EFFECTS OF SULFUR CONCENTRATION ON THE PHOTOSYNTHETIC PHYSIOLOGY AND BIOCHEMICAL COMPOSITION OF SCENEDESMUS ACUMINATUS

Scenedesmus acuminatus microalgae are capable of accumulating lipids when exposed to different sulfur concentrations and are therefore considered promising organisms for biodiesel production. Using column photobiorea-ctors, the relevance of different sulfur concentration (2.0S, 1.0S, and 0.25S) on the growth and photosynthetic physiology of the algae was investigated. The initial sulfur concentration had a significant effect on the growth of S. acuminatus (P<0.05). A maximum biomass of 7.47 g/L was obtained in the 2.0S group, which was significantly higher than that of the 1.0S and 0.25S groups (6.43 g/L and 4.17 g/L, respectively; P<0.05), indicating that the addition of sulfur-rich nutrients could promote algae growth. The changes in chlorophyll and band total carotenoid content in S. acuminatus positively correlated with the initial sulfur level in the medium.
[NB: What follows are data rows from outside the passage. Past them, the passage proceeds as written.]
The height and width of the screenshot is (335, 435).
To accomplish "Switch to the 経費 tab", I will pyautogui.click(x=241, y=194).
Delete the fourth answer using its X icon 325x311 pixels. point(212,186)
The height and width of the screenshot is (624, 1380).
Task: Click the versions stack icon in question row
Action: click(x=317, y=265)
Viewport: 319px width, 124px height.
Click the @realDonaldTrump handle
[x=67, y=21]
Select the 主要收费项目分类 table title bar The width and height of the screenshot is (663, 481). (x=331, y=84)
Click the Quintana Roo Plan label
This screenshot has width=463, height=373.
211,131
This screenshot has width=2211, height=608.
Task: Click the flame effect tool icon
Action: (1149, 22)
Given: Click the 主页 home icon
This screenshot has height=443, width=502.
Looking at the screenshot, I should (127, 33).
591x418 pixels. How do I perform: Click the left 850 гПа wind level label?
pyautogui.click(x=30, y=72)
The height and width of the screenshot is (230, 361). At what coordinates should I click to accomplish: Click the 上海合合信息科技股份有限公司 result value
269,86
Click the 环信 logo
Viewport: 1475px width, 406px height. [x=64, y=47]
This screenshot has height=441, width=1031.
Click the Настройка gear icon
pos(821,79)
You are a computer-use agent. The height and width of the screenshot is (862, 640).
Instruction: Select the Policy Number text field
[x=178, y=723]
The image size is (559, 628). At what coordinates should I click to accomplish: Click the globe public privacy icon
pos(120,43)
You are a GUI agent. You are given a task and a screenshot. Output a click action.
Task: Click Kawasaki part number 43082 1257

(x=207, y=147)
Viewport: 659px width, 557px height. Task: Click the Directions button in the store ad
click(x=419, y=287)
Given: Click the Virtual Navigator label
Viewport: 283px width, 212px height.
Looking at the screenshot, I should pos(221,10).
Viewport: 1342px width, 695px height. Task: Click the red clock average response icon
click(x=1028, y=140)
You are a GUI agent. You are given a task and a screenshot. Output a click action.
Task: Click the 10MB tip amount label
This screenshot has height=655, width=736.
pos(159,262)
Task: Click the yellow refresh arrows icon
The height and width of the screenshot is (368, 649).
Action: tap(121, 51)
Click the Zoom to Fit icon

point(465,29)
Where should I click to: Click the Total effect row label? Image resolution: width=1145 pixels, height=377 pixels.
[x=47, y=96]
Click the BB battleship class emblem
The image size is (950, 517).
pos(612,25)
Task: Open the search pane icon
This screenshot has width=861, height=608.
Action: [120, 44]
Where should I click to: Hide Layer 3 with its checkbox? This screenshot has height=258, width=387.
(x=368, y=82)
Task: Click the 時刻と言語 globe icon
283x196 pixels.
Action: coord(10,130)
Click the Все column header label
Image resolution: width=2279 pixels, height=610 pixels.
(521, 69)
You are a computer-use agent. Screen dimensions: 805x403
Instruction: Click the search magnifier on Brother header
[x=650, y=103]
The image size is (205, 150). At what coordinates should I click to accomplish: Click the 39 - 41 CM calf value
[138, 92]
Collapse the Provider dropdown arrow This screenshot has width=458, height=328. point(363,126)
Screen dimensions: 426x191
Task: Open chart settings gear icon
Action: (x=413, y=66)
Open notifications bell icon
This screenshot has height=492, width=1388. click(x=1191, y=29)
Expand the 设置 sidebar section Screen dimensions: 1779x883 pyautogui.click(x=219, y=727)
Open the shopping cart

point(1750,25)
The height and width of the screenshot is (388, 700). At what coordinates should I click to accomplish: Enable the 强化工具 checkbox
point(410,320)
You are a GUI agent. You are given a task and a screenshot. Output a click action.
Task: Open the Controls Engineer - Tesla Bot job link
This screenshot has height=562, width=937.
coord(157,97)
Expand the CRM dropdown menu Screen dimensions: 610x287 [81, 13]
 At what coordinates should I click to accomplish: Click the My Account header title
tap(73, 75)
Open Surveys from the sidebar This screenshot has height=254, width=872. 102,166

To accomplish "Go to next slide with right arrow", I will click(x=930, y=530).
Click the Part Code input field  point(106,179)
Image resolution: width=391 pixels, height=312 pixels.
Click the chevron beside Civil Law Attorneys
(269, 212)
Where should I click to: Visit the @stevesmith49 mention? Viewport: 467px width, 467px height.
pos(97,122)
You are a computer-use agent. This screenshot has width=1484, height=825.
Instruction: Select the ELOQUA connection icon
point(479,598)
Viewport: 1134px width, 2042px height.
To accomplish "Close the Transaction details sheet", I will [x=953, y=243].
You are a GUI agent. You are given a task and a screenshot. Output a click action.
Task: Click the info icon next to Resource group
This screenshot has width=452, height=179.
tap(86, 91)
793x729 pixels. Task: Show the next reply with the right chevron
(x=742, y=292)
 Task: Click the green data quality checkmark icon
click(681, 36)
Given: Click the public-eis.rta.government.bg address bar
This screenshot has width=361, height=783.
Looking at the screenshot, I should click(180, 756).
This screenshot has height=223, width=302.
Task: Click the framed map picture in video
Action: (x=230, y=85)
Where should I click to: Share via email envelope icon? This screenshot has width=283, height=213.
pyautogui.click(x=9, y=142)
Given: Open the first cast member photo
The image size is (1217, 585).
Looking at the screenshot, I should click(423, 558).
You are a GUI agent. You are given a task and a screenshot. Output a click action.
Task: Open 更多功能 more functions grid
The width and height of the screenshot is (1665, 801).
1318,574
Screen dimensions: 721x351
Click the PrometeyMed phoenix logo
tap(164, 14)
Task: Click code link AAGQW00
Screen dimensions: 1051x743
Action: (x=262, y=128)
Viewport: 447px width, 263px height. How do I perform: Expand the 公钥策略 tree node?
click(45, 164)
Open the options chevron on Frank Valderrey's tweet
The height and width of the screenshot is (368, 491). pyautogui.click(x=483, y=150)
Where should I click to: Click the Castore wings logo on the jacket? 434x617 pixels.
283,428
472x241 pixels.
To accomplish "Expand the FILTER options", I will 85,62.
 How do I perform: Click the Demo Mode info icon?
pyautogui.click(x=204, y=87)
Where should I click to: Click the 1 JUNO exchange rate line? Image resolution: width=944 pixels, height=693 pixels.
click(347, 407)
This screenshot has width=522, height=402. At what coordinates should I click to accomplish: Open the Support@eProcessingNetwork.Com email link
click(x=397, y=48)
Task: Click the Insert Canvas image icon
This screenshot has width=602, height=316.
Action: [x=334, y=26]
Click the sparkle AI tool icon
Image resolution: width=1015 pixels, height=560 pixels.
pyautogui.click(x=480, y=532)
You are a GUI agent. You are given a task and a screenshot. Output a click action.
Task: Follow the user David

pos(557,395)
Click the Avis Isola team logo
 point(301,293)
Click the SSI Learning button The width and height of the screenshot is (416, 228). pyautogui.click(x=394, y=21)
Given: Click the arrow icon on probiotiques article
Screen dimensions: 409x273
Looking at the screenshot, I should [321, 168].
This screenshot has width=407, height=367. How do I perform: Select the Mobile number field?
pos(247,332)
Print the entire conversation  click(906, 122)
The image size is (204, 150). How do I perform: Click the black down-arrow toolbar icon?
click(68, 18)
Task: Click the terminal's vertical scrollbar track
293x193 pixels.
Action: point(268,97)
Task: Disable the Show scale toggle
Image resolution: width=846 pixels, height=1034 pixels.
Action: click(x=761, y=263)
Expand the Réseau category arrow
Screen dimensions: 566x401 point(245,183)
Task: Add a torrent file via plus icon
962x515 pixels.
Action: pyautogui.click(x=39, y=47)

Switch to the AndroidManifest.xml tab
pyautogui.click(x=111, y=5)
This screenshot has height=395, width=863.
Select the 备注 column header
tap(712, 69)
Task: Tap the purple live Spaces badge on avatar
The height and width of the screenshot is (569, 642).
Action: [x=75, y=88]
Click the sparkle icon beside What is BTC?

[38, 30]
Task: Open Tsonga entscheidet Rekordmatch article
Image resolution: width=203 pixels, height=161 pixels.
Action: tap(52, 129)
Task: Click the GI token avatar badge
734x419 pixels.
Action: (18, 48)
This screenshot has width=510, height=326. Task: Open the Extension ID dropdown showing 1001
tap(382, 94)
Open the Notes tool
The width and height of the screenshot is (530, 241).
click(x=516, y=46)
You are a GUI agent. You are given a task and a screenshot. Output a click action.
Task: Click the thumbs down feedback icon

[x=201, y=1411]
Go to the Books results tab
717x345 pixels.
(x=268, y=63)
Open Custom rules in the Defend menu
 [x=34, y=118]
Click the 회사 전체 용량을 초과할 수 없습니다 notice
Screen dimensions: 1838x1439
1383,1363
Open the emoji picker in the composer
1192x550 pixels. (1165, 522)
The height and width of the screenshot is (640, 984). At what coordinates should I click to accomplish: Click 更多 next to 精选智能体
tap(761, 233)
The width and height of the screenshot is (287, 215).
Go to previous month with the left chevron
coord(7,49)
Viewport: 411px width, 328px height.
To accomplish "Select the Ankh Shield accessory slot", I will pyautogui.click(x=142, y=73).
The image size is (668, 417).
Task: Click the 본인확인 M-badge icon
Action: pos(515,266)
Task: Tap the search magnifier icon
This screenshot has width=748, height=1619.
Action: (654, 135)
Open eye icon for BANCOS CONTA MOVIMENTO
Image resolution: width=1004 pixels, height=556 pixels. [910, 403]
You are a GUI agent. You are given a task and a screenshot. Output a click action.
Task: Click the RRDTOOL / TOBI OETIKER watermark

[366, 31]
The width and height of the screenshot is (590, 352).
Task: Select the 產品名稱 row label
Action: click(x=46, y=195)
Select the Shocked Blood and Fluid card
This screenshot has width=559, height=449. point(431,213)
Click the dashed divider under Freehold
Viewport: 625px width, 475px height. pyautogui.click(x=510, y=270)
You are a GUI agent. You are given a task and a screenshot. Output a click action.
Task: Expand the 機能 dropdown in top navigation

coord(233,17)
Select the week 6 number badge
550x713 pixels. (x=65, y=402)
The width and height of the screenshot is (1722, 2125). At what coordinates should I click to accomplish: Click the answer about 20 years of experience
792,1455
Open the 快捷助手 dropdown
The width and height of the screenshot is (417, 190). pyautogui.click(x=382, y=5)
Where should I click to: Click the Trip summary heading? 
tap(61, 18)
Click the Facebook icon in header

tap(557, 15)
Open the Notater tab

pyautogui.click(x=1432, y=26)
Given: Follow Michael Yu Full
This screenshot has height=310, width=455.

At the beginning of cultivation, rapid accumulation of carbohydrates occurred under low sulfur conditions; the 0.25S group achieved the highest carbohydrate content accounting for 44.37% of the dry weight, which was 14.43% and 13.78% higher than that of the 1.0S and 2.0S groups, respectively. With a decreased carbohydrate and protein content, lipid content increased significantly in the later stages of cultivation. The 0.25S group acquired the maximum lipid content (55.15% of the dry weight), which was significantly higher than that of the other two groups (P<0.05). Meanwhile, the photosynthetic oxygen evolution rate, maximum light energy conversion efficiency of PSⅡ (F_v/F_m), actual light energy conversion efficiency (yield), and the relative electron transfer efficiency (ETR) positively correlated with the initial sulfur concentration in the culture medium; the whole culture period showed a tendency to increase first and then significantly decrease. The results of fluorescence emission spectroscopy at 77 K showed that there was light energy allocation between the two photosynthetic systems at the cultivation prophase. In conclusion, growth, lipid accumulation, and photosynthetic physiology of S. acuminatus were apparently influenced by the sulfur concentration.